As the dataset is very huge it seems appropriate to add it in the drive and then unmount in the colab

In [None]:
from google.colab import drive
drive.mount('/content/drive')

Mounted at /content/drive


**Importing the Required Libraries**

In [None]:
import tensorflow as tf
import pandas as pd
import numpy as np
from sklearn.preprocessing import StandardScaler
import nltk
from nltk.corpus import stopwords

In [None]:
data_set=pd.read_csv('/content/drive/MyDrive/complaints.csv')

  exec(code_obj, self.user_global_ns, self.user_ns)


In [None]:
data_set.head()

Unnamed: 0,Date received,Product,Sub-product,Issue,Sub-issue,Consumer complaint narrative,Company public response,Company,State,ZIP code,Tags,Consumer consent provided?,Submitted via,Date sent to company,Company response to consumer,Timely response?,Consumer disputed?,Complaint ID
0,2022-06-01,"Credit reporting, credit repair services, or o...",Credit reporting,Incorrect information on your report,Public record information inaccurate,,,Experian Information Solutions Inc.,NY,13027.0,Servicemember,,Web,2022-06-01,In progress,Yes,,5623393
1,2022-06-01,"Credit reporting, credit repair services, or o...",Credit reporting,Improper use of your report,Credit inquiries on your report that you don't...,,Company has responded to the consumer and the ...,Experian Information Solutions Inc.,FL,33990.0,,Consent not provided,Web,2022-06-01,Closed with non-monetary relief,Yes,,5621702
2,2022-06-08,"Credit reporting, credit repair services, or o...",Credit reporting,Incorrect information on your report,Information belongs to someone else,,,"TRANSUNION INTERMEDIATE HOLDINGS, INC.",FL,33403.0,,,Web,2022-06-08,In progress,Yes,,5645514
3,2022-06-07,"Credit reporting, credit repair services, or o...",Credit reporting,Improper use of your report,Credit inquiries on your report that you don't...,,,"Rocket Mortgage, LLC",GA,31008.0,,,Web,2022-06-08,Closed with explanation,Yes,,5643448
4,2022-06-08,"Credit reporting, credit repair services, or o...",Credit reporting,Incorrect information on your report,Information belongs to someone else,,,"EQUIFAX, INC.",AL,35473.0,,,Web,2022-06-08,In progress,Yes,,5644133


We will be using only 2 columns namely **Product** and **Consumer complaint Narrative** for our project, so let's export that from the dataframe.

In [None]:
df1 = data_set[['Product', 'Consumer complaint narrative']].copy()

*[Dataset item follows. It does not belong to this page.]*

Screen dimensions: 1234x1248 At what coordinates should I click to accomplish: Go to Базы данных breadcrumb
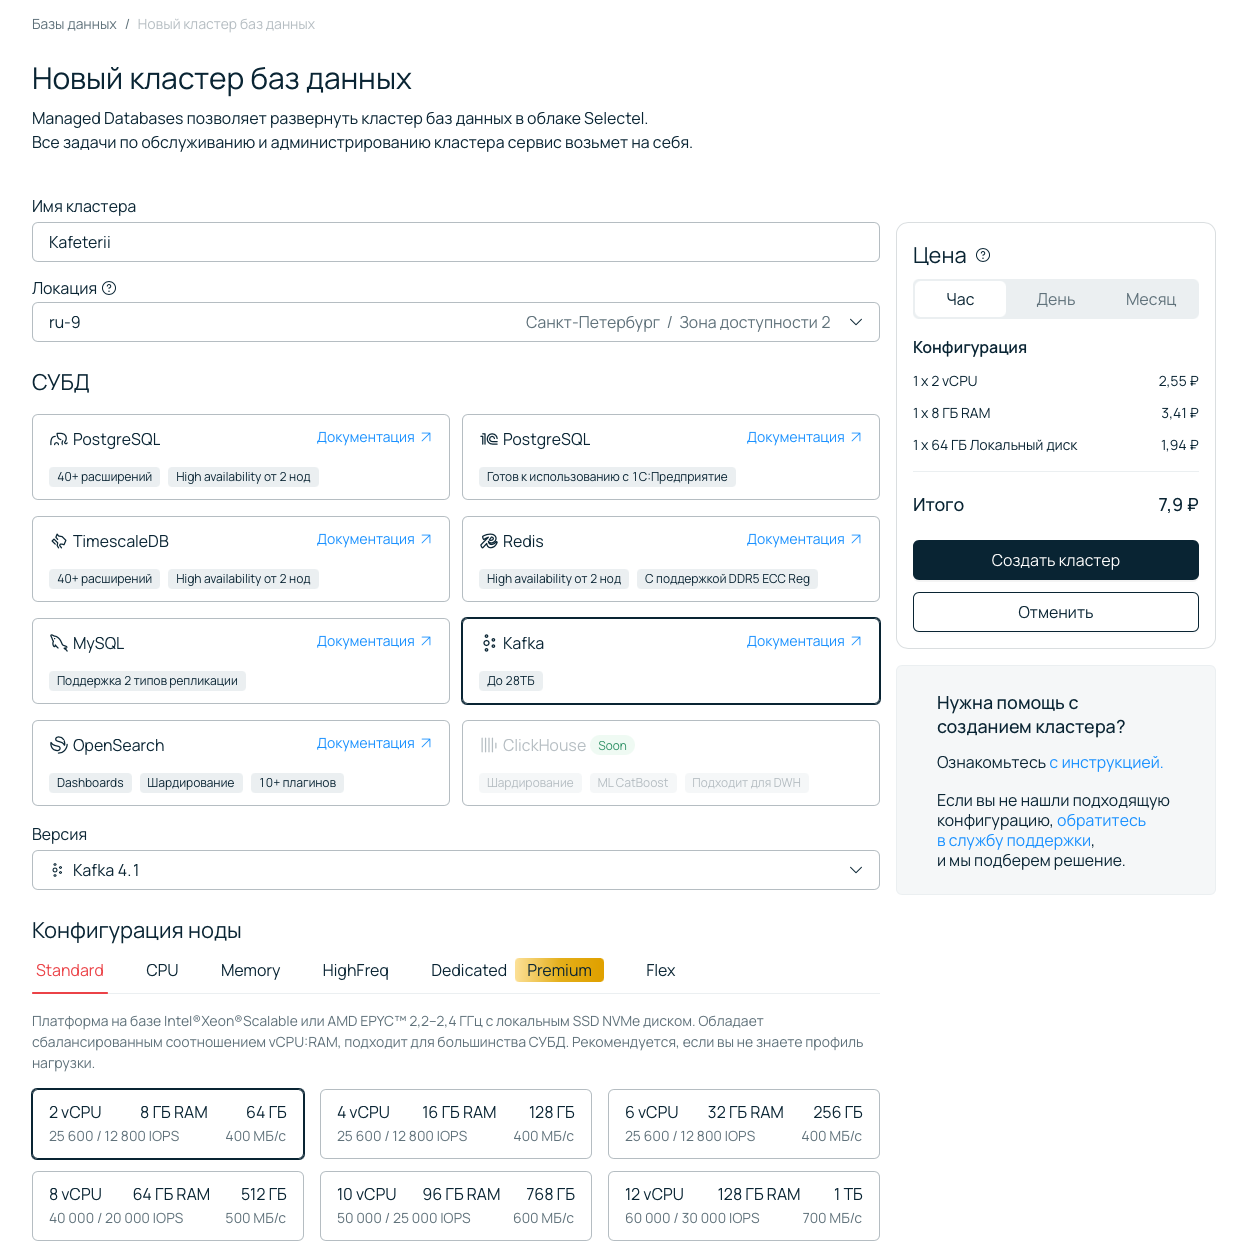click(74, 24)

let's further extract data which has the **Consumer complaint Narative** as not null 

In [None]:
df1 = df1[pd.notnull(df1['Consumer complaint narrative'])]
df1.columns = ['Product', 'Consumer_complaint']

Let's take a look at the different categories that we are going to classify our data into

In [None]:
pd.DataFrame(df1.Product.unique()).values

array([['Credit reporting, credit repair services, or other personal consumer reports'],
       ['Credit card or prepaid card'],
       ['Debt collection'],
       ['Mortgage'],
       ['Vehicle loan or lease'],
       ['Checking or savings account'],
       ['Payday loan, title loan, or personal loan'],
       ['Student loan'],
       ['Money transfer, virtual currency, or money service'],
       ['Consumer Loan'],
       ['Bank account or service'],
       ['Payday loan'],
       ['Credit card'],
       ['Credit reporting'],
       ['Other financial service'],
       ['Money transfers'],
       ['Prepaid card'],
       ['Virtual currency']], dtype=object)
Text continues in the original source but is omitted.